►

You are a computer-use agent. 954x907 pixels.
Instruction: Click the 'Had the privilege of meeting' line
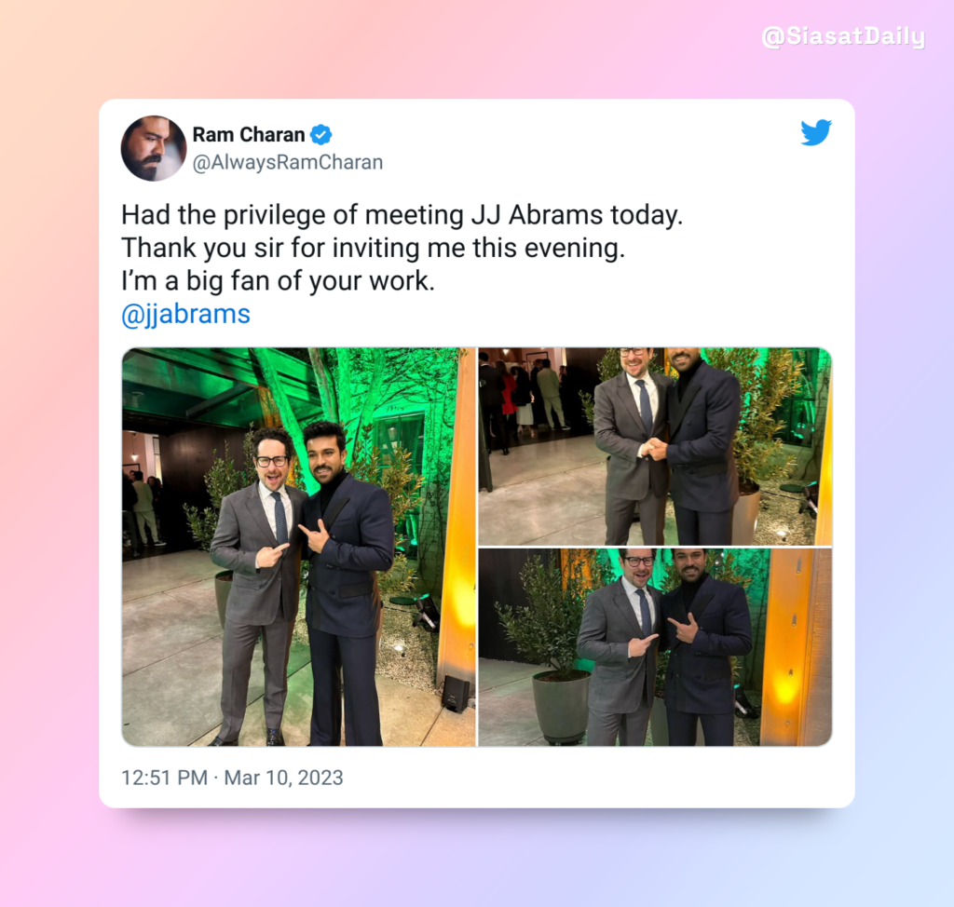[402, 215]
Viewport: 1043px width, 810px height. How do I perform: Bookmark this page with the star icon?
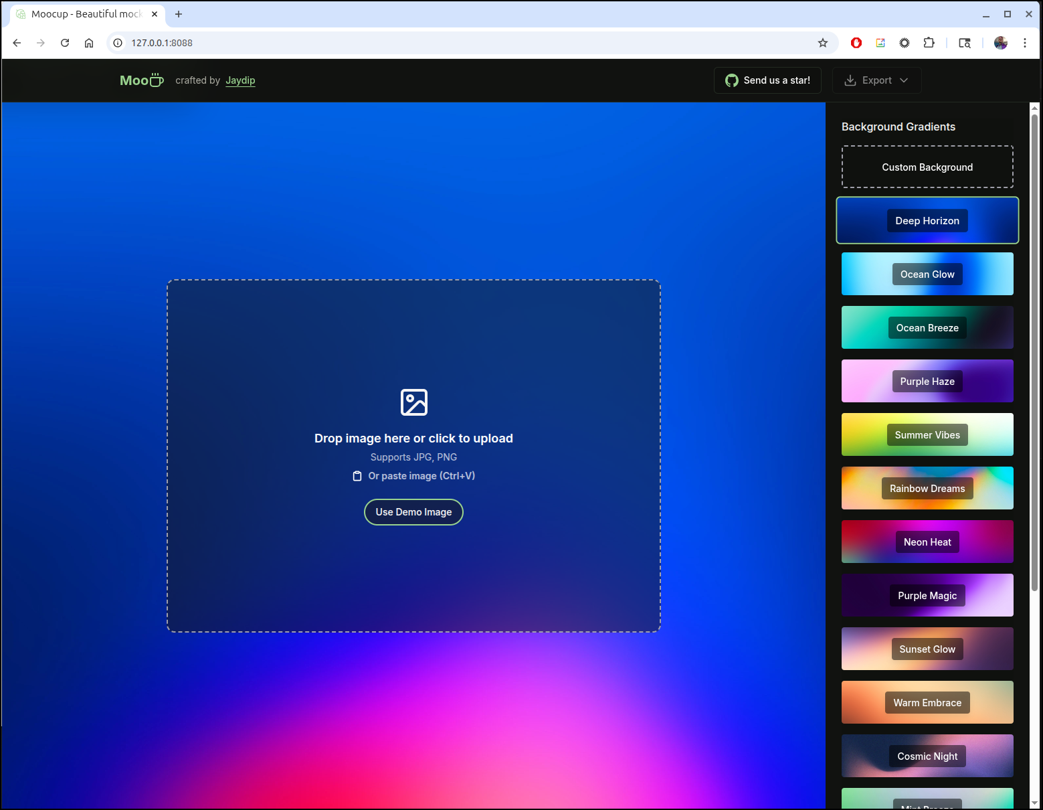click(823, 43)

◄

#### Task statement:
Print out all of the data above line for line, leaving out the pictures.

#### Exercise answer:
You are a computer-use agent. 954x907 pixels.
Instruction: Click the 'Had the privilege of meeting' line
[402, 215]
Viewport: 1043px width, 810px height. How do I perform: Bookmark this page with the star icon?
click(823, 43)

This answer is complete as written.